External reviews for larger charities every three years, more openness and limits on how long trustees may serve are among new recommendations unveiled today by a group of leading charity membership bodies to strengthen governance and accountability in the voluntary and community sector.
The new Charity Governance Code will outline the high standards that all charities in England and Wales should aspire to and is designed to help charities and their trustees to develop high standards of governance.
The renamed code is an updated version of the previous Code of Good Governance. It has been devised by a cross-sector steering group headed by independent chair Rosie Chapman and comprising the Association of Chairs; the Association of Chief Executives of Voluntary Organisations; ICSA: The Governance Institute; the National Council for Voluntary Organisations; the Small Charities Coalition; and the Wales Council for Voluntary Action.
The Charity Commission has marked its endorsement for the new code by withdrawing its publication, Hallmarks of an Effective Charity, in favour of encouraging charities to use the code.
The guidelines come in two versions which share common principles and outcomes: one set of recommended practice applies to smaller charities and another to larger organisations, where accounts are audited.
Key recommendations include:
- more oversight when dealing with subsidiary companies; registers of interests and third parties such as fundraising agencies or commercial ventures.
- an expectation that the board will review its own performance and that of individual trustees, including the chair, every year, with an external evaluation for larger organisations every three years.
- no trustee should serve more than nine years without good reason.
- boards thinking carefully about diversity, how they recruit a range of skills and experience, and how they make trusteeship a more attractive proposition.
- boards should operate with the presumption of openness.
- stronger emphasis on the role of the chair and vice chair in supporting and achieving good governance.
A new website www.charitygovernancecode.org has also just launched to host the code online.
The work on the code has been funded by the Barrow Cadbury Trust and the Clothworkers Foundation. Charities were asked for feedback on a draft version of the code. Between November 2016 and February 2017, when the draft guidelines were circulated, there were more than 200 responses, with a clear majority backing the draft proposals.
Vicky Browning, chief executive of ACEVO, said:
‘We know effective governance is crucial to the running of any charity. The new governance code is a key tool in ensuring this is achieved. I would recommend that all charity leaders – whether they’re chairs or CEOs – read it and take on board its recommendations.
Rosie Chapman, chair of the Charity Governance Code steering group, said:
’The code for the first time sets out clear aspirations for a charity board to meet. This code is a great stepping off point to help charities navigate the changes. It will be an essential tool for charities to use and will greatly assist them to develop and grow in their effectiveness.
‘It has been achieved through a great deal of effort from many people in many organisations and it is all the richer for their input.’

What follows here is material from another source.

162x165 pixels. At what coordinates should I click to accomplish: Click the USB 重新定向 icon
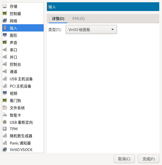click(5, 122)
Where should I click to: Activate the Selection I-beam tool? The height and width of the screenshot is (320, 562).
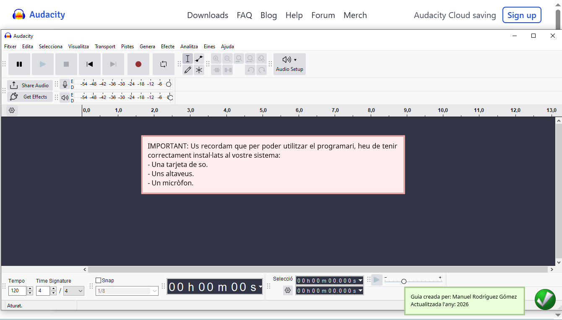point(187,59)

Sir Stuart Etherington, chief executive of NCVO, said:
‘This new code represents a significant contribution to strengthening governance throughout the sector. I’m particularly pleased that is has been written by the sector, for the sector.

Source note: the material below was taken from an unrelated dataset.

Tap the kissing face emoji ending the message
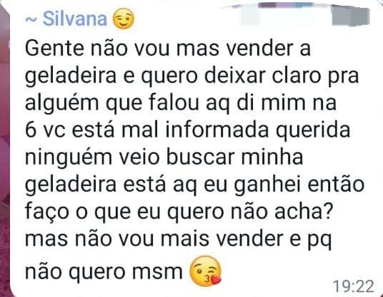 [205, 271]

‘There is a clear consensus within the sector that we must focus more on governance. With this in mind, I envisage that we will soon see a commitment to following the Charity Governance Code become a requirement from many funders. Taking action now is a way of getting ahead of the game.’
Peter Davies, chair of the board of trustees at the Wales Council for Voluntary Action, said:
‘Strong governance is essential in building trust with funders and ensuring the effectiveness of services to beneficiaries. WCVA welcomes the new code in providing clear guidance to trustees and will be working to support its implementation across the sector in Wales.’

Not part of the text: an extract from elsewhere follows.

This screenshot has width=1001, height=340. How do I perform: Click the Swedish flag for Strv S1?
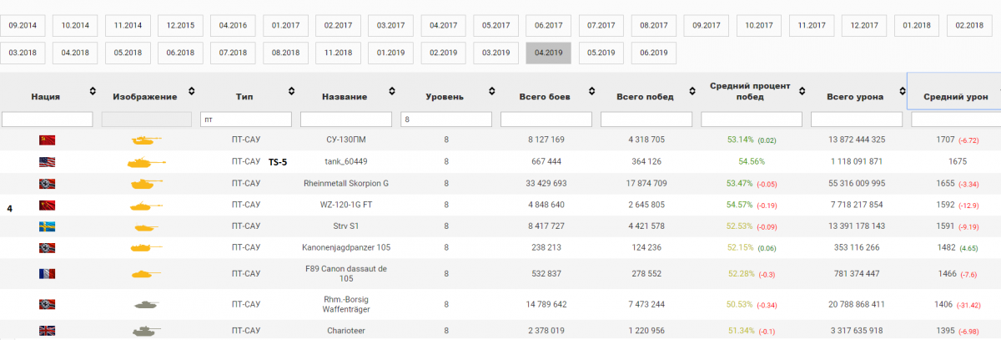47,226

Rosalind Oakley, executive director of the Association of Chairs, said:
‘The new code is a welcome and useful resource. By using it, chairs can work with their board to explore what good governance looks like and to identify and close any gaps in their approach.’
John Barrett, chief executive of the Small Charities Coalition, said:
‘We welcome this update of the Charities Governance Code – and the work that has gone into it to make it simpler, more proportional and supportive for small charities.
‘The code sets the aspirations for good governance, and in applying it, small charities should take a proportional approach and remember application of the code is about continuous improvement, not perfection.’
Louise Thomson, head of policy at ICSA: The Governance Institute, said:
‘ICSA is proud to be associated with this new version of the code. The recalibration of the code makes it more relevant, flexible and aspirational in establishing good governance in any size of charity.
‘We particularly welcome the emphasis on the importance of people and behaviours in delivering good governance. This is just as important as having appropriate structures in place.’
The new recommendations have also been endorsed by the Charity Commission, which acted as an observer to the steering group.
Sarah Atkinson, Director of Policy and Communications at the commission, said:
‘The Charity Governance Code represents a standard of good governance practice to which all charities should aspire. We encourage all charities to use it, following and applying its principles proportionately to their circumstances.’